Moraldo sobe no trem. Tantas incertezas e expectativas. Tanto medo e fascínio pelo desconhecido. Um sentimento inominável que confunde o desejo de partir e a nostalgia que nasce no próprio momento da partida. Uma criança chama seu nome: é Guido, de quem Moraldo ficou amigo em uma de suas perambulações pela madrugada do vilarejo. “Para onde vai?”, pergunta o menino. “Não sei”, responde o mais velho. Guido corre ao lado da locomotiva, acenando e se despedindo. Moraldo acena de volta, mas, em sua mente, já começam a se formar as imagens do que ele deixa para trás: planos de seus amigos dormindo, perfilados pela montagem, invadem a sequência de forma fulgurante. Cada um em sua respectiva cama e filmado por um travelling impetuoso que, análogo ao movimento do trem, deixa impregnada na imagem o movimento fugaz de um adeus.
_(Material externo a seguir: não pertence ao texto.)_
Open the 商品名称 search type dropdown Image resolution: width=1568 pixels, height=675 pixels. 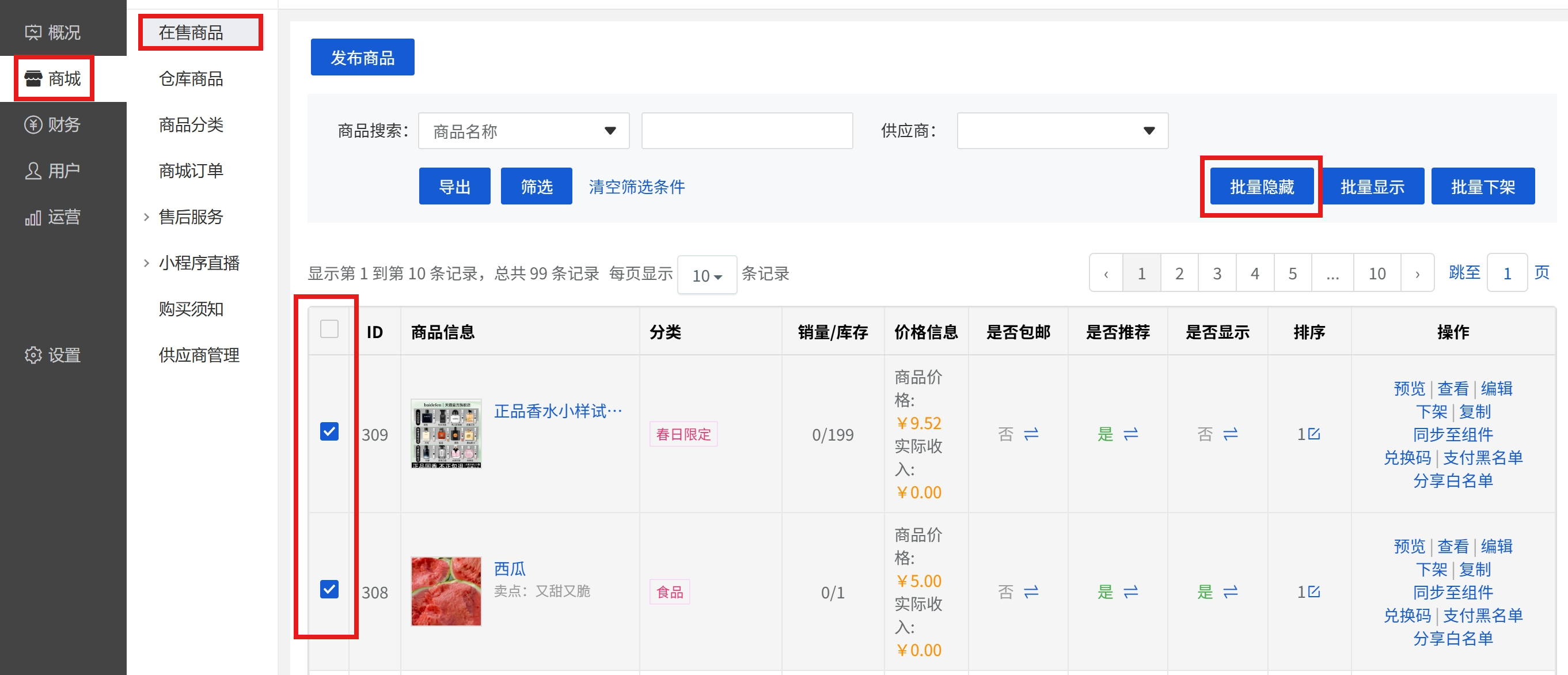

A última imagem do filme, entretanto, não é de Moraldo, nem do trem que se distancia na paisagem. Esta pertence a Guido, que, em primeiro plano, observa a partida de seu amigo. Ele vira as costas para a câmera e caminha de volta para a plataforma. Desta vez, ao contrário do que vimos acontecer com Moraldo, partimos do rosto do garoto para encontrar, ao final, sua silhueta apequenada na estação. O regresso à cidade tem o sentido de uma anexação ao espaço, como se o pertencimento ao vilarejo equivalesse a uma força centrípeta que o suga para o interior da imagem. Ora, Fellini é Moraldo, Alberto, Leopoldo, Fausto e Riccardo, mas também o menino Guido, que se devolve à cidade como um equilibrista de circo andando nos trilhos da ferrovia. Um movimento de partida e outro de retorno. Uma vida por construir, mas tantas lembranças... Roma diante de si e a memória de Rimini sempre o assombrando: a cena final de Os Boas-Vidas desenha um itinerário felliniano.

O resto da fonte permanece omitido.